Recent advances in the synthesis and modification of carbon-based 2D materials for application in energy conversion and storage

Graphene, reduced graphene oxide (rGO) and derived materials have emerged as promising solutions for applications in renewable energy storage/conversion devices. No alternatives are known to simultaneously exhibit large specific surface area, high electrical conductivity, good chemical stability, high mechanical strength and flexibility. This review article is a collection of some of the most relevant research efforts published in the last few years focusing on the synthesis and modification of graphene/rGO as well as doped and hybrid bi-dimensional carbon materials. For research on graphene growth, the choice of precursor and physical state (gas, solid or liquid) has been proved to be as important as the environment and synthesis approach.
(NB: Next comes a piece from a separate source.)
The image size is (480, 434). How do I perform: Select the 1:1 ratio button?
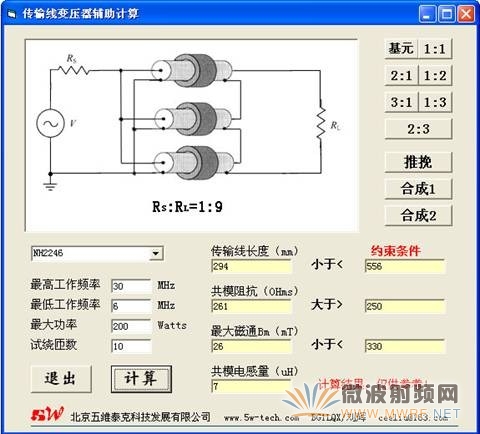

On the other hand, research focused on graphene oxide reduction has relied on the development of simple and efficient techniques for rGO conversion and device structuring. Modifications applied to graphene (during synthesis) or rGO (during reduction) have included doping, decoration with nanoparticles and the formation of composite microstructures. Fabrication of electrodes based on graphene/rGO for application in energy storage and conversion has been reported, including relevant performance data from real devices (supercapacitors, lithium ion batteries, fuel cells or solar cells). This review concludes with a brief discussion of some of the possible directions for promising research in the area of graphene/rGO fabrication for energy conversion and storage devices.